According to sources, the tax department has informed the International Monetary Fund (IMF) that the government will extend the EPOS to retail chain stores and shopping malls till March 2019.

The purpose of extending EPOS to the aforementioned retailers is to obtain real-time sales data.

Earlier, the department was monitoring the retail sale of garments and leather products.

The officials said the department had introduced this system in June this year and initially the department had given five months till November 21, 2018 to avail this facility, however, the date had been extended to December 21, 2018 for registered persons.

Under this facility, FBR had announced to reduce the rate of nine percent on import of finished goods of leather and artificial leather for the general public.

In the SRO 1125(I)/2011, the government had introduced a uniform rate of 5 percent sales tax for those registered people who are solely or otherwise engaged in the retail business of these goods or products and adding value on their retail sales.

Sources said that the purpose of extending EPoS is to enhance the revenue collection since the FBR faced a Rs104 billion shortfall during the first five months (July-November) of the current fiscal year 2018-19 and most of these individuals are not registered with tax department.

It is notable to mention here that FBR has set Rs4,398 billion, 11.3 percent of GDP tax collection target for fiscal year 2018-19.

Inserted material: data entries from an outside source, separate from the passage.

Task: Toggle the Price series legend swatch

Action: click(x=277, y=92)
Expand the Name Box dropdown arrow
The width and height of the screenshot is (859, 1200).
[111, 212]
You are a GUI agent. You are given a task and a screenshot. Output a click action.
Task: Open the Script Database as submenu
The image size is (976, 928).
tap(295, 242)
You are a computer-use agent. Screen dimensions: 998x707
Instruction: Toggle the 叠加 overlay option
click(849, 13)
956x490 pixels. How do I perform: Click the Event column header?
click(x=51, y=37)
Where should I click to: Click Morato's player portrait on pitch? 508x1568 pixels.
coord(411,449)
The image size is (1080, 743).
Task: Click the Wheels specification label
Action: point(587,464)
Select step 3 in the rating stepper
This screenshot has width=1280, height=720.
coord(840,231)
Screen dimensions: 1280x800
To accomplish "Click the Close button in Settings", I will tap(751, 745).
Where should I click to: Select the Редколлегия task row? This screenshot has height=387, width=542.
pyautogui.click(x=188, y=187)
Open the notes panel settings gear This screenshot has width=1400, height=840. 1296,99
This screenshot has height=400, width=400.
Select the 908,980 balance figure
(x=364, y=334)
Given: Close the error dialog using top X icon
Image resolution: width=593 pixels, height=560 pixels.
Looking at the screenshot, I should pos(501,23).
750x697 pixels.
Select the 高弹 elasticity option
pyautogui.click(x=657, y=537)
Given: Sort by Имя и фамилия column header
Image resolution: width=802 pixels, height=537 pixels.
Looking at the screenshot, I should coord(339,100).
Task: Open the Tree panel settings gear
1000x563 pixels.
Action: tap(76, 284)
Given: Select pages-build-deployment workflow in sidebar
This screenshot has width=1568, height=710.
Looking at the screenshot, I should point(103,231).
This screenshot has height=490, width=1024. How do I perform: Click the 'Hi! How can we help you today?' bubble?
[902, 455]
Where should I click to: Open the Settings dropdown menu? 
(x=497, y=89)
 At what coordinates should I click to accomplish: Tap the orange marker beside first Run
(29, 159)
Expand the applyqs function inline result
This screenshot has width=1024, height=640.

However, sources said that government has informed the IMF that the achievement of the assigned budget target will require an upward increase in petroleum sales tax and revision of rates of non-corporate tax payers which were drastically reduced in the Finance Act 2018.

Sources said that there is a dire need of additional revenue measures of 0.3 percent of GDP.

Hence the FBR will increase the sales tax on petroleum products, federal excise duty (FED) on beverages, cigarettes, telecom services and local/imported vehicles.

And higher sales tax rates on domestic sales by export-oriented segment and increase in the rate of withholding tax on import of finished goods are also on the cards.

Additionally, increased inflation and exchange rate adjustments are likely to have positive impact on tax revenue collection.

Furthermore, the government shared with the IMF that apart from all these measures, tax department would enable legal provisions in the existing laws to augment enforcement efforts by the field officers and effective monitoring of their efforts.